To automatically register all measures from sub-cubes into the outer forest, use injectUnderlyingMeasures():

IMeasureForest compositeForest = composite.injectUnderlyingMeasures(MeasureForest.builder().build());

This walks every sub-cube's measure forest and registers each measure in the composite. If two sub-cubes declare a measure with the same name, both are retained as measure.cubeName variants to avoid collisions.


How queries are dispatched

For each incoming TableQuery, the composite wrapper:

  1. Determines eligibility — a sub-cube is included only if it can contribute at least one requested measure or column. Cubes that have no overlap are skipped entirely.
  2. Translates the query per cube — the groupBy and filter are projected to the columns that the sub-cube actually knows about. Unknown columns are dropped from the sub-query.
  3. Executes sub-queries — concurrently by default (virtual threads via the query's ExecutorService).
  4. Fills missing columns — coordinates for columns unknown to a given cube are injected as mask values (managed by IColumnsManager), so all result rows share a uniform schema.
  5. Concatenates results — slices from all eligible cubes are streamed together and re-aggregated by the outer cube's measure forest.

Schema differences between sub-cubes

Sub-cubes are allowed to have different columns. The composite layer tags each column with its coverage:

Tag Meaning
composite-full Column present in every sub-cube
composite-partial Column present in some sub-cubes
composite-known:cubeName Column present in the named cube
composite-unknown:cubeName Column absent from the named cube

When a sub-cube does not carry a column that appears in the composite groupBy, the missing value is filled by IColumnsManager.onMissingColumn(). The default behaviour returns null; you can override it per column to return a sentinel value (e.g. "N/A", 0) that keeps the aggregation meaningful.
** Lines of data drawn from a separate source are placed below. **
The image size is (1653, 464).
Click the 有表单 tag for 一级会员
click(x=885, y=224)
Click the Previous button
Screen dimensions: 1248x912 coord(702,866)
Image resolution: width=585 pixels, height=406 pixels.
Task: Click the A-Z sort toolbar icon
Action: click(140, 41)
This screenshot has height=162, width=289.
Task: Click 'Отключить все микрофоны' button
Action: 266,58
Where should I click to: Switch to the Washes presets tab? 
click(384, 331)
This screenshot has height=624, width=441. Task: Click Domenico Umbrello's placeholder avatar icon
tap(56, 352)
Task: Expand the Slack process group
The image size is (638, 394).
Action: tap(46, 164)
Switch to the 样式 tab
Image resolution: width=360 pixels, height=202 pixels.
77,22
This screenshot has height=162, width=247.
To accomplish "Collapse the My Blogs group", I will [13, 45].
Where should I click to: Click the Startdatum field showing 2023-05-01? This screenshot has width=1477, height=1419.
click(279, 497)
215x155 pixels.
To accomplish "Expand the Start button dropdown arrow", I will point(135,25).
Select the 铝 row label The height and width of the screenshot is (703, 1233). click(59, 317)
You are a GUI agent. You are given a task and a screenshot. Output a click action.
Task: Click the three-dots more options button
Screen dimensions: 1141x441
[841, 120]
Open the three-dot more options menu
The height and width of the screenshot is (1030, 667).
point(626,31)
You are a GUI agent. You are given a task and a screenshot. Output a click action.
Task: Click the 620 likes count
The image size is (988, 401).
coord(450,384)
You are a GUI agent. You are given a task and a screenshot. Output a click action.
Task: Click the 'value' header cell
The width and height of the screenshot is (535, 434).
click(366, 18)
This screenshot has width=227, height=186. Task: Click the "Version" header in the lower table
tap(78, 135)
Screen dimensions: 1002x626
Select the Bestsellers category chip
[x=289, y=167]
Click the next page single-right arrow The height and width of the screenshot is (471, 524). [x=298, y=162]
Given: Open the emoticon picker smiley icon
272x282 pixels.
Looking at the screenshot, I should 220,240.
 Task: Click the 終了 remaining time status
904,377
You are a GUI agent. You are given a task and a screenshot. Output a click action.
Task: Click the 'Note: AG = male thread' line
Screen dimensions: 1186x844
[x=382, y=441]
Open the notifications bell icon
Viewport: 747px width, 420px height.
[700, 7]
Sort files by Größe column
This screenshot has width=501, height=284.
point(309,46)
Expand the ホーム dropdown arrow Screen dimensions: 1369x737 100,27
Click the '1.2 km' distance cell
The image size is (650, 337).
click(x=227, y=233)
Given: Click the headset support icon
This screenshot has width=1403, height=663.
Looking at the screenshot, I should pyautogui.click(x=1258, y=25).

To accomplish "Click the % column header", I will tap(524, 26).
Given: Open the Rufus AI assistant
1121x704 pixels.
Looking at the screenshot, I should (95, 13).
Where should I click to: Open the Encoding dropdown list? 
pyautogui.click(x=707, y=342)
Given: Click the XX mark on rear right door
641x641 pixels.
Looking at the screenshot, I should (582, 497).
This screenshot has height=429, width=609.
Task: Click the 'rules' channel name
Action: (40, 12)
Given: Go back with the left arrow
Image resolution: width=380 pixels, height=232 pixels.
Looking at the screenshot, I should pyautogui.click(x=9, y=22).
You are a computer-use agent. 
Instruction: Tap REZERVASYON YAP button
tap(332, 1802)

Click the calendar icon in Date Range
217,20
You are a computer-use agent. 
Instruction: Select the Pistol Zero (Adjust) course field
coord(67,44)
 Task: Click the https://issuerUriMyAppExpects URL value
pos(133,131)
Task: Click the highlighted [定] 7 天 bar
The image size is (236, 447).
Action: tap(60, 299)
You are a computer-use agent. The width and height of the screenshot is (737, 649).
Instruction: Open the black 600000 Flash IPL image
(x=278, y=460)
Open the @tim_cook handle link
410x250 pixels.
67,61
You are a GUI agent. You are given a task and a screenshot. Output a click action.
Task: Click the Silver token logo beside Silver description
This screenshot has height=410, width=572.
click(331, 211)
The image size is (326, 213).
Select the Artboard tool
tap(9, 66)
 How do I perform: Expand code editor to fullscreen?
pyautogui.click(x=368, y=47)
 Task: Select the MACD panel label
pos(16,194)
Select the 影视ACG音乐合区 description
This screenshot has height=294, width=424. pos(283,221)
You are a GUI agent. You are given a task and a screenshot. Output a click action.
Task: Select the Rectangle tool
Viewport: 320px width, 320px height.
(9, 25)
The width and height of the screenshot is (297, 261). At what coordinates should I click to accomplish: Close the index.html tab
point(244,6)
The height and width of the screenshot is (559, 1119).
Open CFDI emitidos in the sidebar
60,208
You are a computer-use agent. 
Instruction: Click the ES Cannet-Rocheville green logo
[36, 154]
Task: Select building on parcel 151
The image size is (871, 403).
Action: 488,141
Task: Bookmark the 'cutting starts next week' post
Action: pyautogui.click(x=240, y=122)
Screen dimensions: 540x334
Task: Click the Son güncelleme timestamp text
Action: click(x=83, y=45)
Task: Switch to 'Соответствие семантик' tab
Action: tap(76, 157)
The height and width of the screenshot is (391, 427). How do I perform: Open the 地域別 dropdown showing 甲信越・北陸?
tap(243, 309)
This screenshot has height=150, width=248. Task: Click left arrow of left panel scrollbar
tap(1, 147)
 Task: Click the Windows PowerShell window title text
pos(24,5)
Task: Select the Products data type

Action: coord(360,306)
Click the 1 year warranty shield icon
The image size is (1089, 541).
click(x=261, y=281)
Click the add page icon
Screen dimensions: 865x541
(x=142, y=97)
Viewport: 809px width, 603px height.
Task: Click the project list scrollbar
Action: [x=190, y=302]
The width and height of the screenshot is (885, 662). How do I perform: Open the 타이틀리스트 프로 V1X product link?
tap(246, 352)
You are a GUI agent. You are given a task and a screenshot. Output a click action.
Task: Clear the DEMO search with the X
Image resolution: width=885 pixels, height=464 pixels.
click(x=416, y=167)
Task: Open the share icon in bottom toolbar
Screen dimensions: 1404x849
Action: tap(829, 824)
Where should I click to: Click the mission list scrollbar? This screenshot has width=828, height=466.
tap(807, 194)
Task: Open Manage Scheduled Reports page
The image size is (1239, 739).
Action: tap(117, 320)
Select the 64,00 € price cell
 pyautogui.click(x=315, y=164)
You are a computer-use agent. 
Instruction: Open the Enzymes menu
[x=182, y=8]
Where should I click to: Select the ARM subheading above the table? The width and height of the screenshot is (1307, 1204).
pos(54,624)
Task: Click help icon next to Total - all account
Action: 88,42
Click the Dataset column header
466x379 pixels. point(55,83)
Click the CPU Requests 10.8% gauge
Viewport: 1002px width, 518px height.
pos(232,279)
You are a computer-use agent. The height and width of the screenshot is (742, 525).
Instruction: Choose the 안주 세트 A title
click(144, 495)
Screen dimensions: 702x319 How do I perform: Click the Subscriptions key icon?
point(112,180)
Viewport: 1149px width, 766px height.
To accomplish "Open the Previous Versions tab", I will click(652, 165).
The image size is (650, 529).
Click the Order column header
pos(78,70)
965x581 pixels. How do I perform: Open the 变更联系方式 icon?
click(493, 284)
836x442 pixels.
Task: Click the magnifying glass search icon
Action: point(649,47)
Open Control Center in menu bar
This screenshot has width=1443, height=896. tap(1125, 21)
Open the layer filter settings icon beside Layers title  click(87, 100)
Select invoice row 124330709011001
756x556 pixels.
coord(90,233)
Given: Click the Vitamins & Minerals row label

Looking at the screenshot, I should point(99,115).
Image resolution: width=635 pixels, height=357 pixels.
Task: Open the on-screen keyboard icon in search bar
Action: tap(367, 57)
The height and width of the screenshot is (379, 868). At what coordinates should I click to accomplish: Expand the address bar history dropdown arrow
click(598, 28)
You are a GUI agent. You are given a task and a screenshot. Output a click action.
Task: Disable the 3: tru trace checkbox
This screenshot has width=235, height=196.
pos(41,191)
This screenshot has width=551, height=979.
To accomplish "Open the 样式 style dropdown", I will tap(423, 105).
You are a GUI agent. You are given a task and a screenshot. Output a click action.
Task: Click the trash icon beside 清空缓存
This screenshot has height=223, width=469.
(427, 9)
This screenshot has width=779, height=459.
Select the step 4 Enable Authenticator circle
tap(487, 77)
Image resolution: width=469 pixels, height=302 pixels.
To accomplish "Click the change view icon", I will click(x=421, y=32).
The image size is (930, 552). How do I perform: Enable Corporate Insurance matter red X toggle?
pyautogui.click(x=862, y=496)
Identifying which cube contributed a row

The virtual column ~CompositeSlicer (exposed as the constant CompositeCubesTableWrapper.DEFAULT_SLICER, configurable via optCubeSlicer) holds the name of the sub-cube that produced each slice. You can group or filter by it:

CubeQuery.builder()
        .groupBy(GroupByColumns.named("desk", CompositeCubesTableWrapper.DEFAULT_SLICER))
        .measure("pnl")
        .build()

This lets you compare contributions side-by-side without changing the sub-cube definitions.


Typical use cases

  • Different asset classes sharing a few common dimensions (desk, ccy) but with asset-class-specific columns (tenor, instrument, strike).
  • Different time horizons or scenarios maintained as separate cubes for isolation, queried together for reporting.
  • Incremental data sources — a historical cube and a real-time cube unified behind a single query endpoint.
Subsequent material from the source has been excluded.